Other financial statement schedules have been omitted because
they are inapplicable or the information required therein is
included elsewhere in the consolidated financial statements or
notes thereto.
REPORTS OF INDEPENDENT PUBLIC ACCOUNTANTS
To the Board of Directors and Stockholders of
EOG Resources, Inc.
Houston, Texas
We have audited the consolidated financial statements of EOG
Resources, Inc. as of December 31, 2003 and 2002, and for the two
years in the period ended December 31, 2003, and have issued our
report thereon dated February 23, 2004; such consolidated
financial statements and report are included in your Current
Report on Form 8-K dated February 24, 2004, and are incorporated
herein by reference. Our audits also included the financial
statement schedule of EOG Resources, Inc., listed in Item 15.
This financial statement schedule is the responsibility of the
Corporation's management. Our responsibility is to express an
opinion based on our audits. In our opinion, such financial
statement schedule, when considered in relation to the basic
financial statements taken as a whole, presents fairly in all
material respects the information set forth therein.
DELOITTE & TOUCHE LLP
Houston, Texas
February 23, 2004
REPORTS OF INDEPENDENT PUBLIC ACCOUNTANTS (Continued)
EOG dismissed Arthur Andersen LLP on February 27, 2002 and
subsequently engaged Deloitte & Touche LLP as its independent
auditors. The predecessor auditor's report appearing below is a
copy of Arthur Andersen's previously issued report dated February
21, 2002. Since EOG is unable to obtain a current manually
signed audit report, a copy of Arthur Andersen's most recent
signed and dated report has been included to satisfy filing
requirements, as permitted under Rule 2-02(e) of Regulation S-X.
The only information in the financial statements and the related
footnotes included in EOG's Current Report on Form 8-K dated
February 24, 2004, incorporated by reference in this Annual
Report on Form 10-K that is referred to in the report of Arthur
Andersen LLP is the information included in the Consolidated
Statements of Income and Comprehensive Income, Consolidated
Statements of Shareholders' Equity, Consolidated Statements
of Cash Flows and the related footnotes for the year ended
December 31, 2001.
To EOG Resources, Inc.:
We have audited in accordance with auditing standards
generally accepted in the United States the financial statements
included in EOG Resources, Inc.'s Current Report on Form 8-K
dated February 27, 2002, incorporated by reference in this Form
10-K, and have issued our report thereon dated February 21, 2002.
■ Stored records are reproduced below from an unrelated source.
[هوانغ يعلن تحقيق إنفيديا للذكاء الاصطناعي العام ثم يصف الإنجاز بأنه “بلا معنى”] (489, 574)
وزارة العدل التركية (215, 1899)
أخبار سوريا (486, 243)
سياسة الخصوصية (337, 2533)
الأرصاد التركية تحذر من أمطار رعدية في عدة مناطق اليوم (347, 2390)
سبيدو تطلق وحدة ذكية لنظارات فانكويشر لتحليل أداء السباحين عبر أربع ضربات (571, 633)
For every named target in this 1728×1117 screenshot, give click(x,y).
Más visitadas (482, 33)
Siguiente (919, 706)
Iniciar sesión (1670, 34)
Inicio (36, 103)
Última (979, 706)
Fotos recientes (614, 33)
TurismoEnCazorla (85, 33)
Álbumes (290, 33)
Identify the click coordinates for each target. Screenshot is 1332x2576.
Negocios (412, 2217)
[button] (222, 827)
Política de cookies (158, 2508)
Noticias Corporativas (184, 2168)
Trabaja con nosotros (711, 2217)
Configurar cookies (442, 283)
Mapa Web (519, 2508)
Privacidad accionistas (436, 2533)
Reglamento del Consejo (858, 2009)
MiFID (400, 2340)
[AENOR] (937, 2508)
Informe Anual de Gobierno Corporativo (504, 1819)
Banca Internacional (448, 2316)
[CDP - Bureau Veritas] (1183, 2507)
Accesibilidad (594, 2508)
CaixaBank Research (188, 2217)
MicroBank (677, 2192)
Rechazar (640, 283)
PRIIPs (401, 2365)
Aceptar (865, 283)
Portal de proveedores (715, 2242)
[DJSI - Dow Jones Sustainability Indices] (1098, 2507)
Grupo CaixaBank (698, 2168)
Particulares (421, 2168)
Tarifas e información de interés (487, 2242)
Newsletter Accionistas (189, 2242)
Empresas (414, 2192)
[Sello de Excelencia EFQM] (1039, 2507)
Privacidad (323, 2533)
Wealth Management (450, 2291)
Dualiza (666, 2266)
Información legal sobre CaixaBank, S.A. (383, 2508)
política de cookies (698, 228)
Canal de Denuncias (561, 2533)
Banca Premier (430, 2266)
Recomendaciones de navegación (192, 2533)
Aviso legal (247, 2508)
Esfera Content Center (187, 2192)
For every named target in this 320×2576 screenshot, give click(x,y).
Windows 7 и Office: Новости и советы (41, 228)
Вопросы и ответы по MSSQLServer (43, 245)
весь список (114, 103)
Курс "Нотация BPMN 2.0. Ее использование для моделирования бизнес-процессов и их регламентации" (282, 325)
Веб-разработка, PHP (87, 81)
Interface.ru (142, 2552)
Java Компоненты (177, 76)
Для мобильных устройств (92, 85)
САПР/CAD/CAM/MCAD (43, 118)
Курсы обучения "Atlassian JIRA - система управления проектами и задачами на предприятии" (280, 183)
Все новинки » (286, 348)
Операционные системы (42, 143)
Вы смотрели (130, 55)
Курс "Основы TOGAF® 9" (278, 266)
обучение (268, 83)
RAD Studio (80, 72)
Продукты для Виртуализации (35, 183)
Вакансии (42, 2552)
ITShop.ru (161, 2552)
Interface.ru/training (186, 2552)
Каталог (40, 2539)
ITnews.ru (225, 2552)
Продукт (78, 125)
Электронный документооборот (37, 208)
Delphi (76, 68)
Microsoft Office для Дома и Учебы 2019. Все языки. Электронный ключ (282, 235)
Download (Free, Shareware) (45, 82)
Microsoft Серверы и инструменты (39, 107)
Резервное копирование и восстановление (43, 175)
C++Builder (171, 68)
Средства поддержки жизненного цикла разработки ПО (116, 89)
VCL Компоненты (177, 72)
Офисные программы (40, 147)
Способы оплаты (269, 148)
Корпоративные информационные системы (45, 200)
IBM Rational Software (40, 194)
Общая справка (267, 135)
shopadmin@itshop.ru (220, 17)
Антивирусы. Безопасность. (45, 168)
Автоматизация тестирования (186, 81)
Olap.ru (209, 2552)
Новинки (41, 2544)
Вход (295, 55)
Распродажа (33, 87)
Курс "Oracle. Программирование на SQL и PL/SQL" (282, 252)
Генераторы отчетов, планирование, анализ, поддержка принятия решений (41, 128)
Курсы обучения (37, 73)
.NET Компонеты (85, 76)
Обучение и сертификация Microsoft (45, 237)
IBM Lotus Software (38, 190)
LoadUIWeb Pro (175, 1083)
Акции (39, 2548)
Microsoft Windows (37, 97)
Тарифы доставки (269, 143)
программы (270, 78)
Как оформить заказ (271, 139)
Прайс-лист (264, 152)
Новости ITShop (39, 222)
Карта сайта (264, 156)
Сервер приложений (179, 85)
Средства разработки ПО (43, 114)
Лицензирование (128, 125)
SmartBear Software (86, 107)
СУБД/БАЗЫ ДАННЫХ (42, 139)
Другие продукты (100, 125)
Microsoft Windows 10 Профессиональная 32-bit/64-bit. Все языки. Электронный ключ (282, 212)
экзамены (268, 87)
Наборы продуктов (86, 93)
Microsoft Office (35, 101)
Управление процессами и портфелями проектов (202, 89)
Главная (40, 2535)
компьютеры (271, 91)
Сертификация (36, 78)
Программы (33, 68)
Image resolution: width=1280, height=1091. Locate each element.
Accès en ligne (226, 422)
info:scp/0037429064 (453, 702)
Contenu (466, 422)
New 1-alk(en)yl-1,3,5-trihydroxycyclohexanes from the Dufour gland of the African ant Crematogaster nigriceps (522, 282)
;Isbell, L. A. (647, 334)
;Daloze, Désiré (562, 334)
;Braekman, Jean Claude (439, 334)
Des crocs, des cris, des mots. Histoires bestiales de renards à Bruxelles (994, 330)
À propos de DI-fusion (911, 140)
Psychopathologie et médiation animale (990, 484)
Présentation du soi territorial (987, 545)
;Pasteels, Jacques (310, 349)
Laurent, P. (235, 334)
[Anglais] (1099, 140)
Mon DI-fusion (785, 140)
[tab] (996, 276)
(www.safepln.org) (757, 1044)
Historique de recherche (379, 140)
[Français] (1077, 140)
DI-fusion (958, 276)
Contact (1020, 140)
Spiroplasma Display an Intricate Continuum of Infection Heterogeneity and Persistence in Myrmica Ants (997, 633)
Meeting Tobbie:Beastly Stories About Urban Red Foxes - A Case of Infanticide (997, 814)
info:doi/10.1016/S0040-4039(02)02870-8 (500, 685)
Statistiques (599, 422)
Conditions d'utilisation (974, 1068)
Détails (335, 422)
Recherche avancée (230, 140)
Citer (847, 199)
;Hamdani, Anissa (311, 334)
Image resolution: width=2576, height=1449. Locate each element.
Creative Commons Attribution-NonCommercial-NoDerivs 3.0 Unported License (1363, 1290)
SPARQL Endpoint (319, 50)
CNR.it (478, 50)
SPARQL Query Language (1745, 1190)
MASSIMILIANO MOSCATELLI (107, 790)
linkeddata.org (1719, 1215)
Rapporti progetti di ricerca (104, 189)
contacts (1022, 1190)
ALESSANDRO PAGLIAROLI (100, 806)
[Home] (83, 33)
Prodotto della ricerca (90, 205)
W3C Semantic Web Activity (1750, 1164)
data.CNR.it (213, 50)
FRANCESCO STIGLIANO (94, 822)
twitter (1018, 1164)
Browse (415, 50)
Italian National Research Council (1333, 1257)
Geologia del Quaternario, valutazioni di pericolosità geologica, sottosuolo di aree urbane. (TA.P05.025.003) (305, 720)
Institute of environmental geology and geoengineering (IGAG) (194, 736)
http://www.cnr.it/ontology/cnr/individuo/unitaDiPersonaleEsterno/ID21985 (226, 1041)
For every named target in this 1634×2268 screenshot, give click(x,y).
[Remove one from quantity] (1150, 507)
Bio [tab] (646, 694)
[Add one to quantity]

Our audit was made for the purpose of forming an opinion on those
statements taken as a whole. The schedule included in this item
is the responsibility of the Company's management and is
presented for purposes of complying with the Securities and
Exchange Commission's rules and is not part of the basic
financial statements. This schedule has been subjected to the
auditing procedures applied in the audit of the basic financial
statements and, in our opinion, fairly states in all material
respects the financial data required to be set forth therein in
relation to the basic financial statements taken as a whole.
ARTHUR ANDERSEN LLP
Houston, Texas
February 21, 2002
(a)(3) Exhibits
See pages 25 through 30 for a listing of the exhibits.
(b) Reports on Form 8-K
Current Report on Form 8-K filed on October 1, 2003 to
report Canadian Acquisition and to provide updated summaries of
natural gas and crude oil financial swap and natural gas
financial collar contracts for the third quarter and to report
anticipated results of the price risk management activities for
2003 fourth quarter and 2004 in Item 9 - Regulation FD
Disclosure.
Current Report on Form 8-K filed on October 16, 2003 to
provide updated summaries of natural gas and crude oil financial
swap and natural gas financial collar contracts for the third
quarter and to report anticipated results of the price risk
management activities for 2003 fourth quarter and 2004 in Item 9 -
Regulation FD Disclosure.
Current Report on Form 8-K filed on November 3, 2003 to
provide estimates for the fourth quarter and full year 2003 and
updated summaries of natural gas and crude oil financial swap and
natural gas financial collar contracts for 2003 fourth quarter
and 2004 in Item 9 - Regulation FD Disclosure.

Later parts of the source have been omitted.